§ **Task instructions**: Line count for the string "computer" in the records below: report that figure and nothing else.

(Stored data)

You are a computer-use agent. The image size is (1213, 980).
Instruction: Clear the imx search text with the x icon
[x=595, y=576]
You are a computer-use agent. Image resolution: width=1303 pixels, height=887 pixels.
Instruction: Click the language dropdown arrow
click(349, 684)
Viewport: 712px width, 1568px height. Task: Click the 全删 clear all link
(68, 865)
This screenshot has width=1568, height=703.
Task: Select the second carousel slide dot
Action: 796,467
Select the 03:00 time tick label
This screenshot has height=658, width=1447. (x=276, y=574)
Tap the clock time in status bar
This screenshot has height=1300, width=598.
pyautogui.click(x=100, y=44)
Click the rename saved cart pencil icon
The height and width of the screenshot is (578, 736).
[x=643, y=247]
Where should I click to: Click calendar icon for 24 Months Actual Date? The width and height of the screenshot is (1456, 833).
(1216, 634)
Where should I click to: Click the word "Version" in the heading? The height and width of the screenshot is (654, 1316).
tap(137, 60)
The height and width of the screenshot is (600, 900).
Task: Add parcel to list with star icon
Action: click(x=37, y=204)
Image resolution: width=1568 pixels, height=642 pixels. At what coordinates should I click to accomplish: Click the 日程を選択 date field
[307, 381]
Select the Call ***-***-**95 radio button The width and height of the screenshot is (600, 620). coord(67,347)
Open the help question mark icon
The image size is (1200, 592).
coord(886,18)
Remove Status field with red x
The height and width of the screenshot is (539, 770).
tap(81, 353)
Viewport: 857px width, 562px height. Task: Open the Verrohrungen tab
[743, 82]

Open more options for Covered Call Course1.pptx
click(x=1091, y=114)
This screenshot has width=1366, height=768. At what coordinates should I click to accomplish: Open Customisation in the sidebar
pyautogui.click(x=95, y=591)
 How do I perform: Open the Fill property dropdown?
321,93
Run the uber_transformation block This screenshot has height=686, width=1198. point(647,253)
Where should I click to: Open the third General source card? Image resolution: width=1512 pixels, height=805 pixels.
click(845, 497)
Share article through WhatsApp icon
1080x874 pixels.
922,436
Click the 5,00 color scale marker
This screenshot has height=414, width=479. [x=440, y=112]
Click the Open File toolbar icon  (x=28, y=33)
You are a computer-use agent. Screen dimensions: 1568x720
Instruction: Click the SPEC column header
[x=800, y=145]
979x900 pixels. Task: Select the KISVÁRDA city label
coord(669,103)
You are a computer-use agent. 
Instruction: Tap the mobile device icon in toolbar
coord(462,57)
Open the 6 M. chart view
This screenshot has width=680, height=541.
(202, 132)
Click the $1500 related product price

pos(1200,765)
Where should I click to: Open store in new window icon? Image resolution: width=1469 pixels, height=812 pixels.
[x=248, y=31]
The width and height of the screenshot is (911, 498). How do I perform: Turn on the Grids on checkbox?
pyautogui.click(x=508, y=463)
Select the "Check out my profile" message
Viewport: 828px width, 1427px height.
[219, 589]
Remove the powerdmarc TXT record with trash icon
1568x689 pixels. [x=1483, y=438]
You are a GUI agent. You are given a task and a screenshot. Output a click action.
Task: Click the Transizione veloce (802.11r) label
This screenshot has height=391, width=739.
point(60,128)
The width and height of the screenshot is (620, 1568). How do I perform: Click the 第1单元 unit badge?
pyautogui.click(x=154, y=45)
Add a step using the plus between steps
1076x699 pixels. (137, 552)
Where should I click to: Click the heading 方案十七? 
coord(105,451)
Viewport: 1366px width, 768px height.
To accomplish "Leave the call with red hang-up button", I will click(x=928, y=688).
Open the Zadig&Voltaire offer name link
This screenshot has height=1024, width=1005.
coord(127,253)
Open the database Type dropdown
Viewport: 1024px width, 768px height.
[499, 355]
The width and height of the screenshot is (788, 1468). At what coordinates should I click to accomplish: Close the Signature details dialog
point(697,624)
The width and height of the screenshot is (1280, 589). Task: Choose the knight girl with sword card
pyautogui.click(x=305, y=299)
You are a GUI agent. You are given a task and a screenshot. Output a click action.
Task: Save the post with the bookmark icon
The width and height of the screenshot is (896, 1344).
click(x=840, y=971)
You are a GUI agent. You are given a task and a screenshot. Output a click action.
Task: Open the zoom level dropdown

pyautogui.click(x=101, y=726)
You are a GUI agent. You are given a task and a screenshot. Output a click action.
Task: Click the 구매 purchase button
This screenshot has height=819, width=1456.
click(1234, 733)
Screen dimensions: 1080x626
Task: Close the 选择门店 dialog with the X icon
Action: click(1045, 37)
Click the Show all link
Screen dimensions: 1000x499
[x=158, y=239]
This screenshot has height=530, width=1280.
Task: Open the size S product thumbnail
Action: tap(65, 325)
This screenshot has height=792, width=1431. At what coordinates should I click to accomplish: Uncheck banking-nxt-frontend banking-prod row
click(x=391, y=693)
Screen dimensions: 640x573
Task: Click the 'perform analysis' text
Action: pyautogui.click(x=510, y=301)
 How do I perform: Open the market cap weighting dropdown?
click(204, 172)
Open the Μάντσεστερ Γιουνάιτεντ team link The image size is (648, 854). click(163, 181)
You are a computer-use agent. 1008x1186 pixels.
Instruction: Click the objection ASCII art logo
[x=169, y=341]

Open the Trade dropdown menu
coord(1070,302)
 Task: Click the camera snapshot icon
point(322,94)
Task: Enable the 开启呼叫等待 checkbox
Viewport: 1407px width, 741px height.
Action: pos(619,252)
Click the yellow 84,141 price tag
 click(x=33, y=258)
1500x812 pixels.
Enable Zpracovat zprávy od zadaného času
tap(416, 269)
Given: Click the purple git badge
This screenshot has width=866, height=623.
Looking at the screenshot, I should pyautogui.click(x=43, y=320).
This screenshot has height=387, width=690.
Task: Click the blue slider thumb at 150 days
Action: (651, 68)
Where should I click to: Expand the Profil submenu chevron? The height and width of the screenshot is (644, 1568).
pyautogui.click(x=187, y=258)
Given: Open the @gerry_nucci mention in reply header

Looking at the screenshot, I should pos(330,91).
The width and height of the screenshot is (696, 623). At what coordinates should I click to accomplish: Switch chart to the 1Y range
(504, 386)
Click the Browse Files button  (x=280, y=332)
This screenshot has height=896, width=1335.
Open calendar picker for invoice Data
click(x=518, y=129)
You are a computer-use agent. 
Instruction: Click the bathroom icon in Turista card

§ **Reply**: 6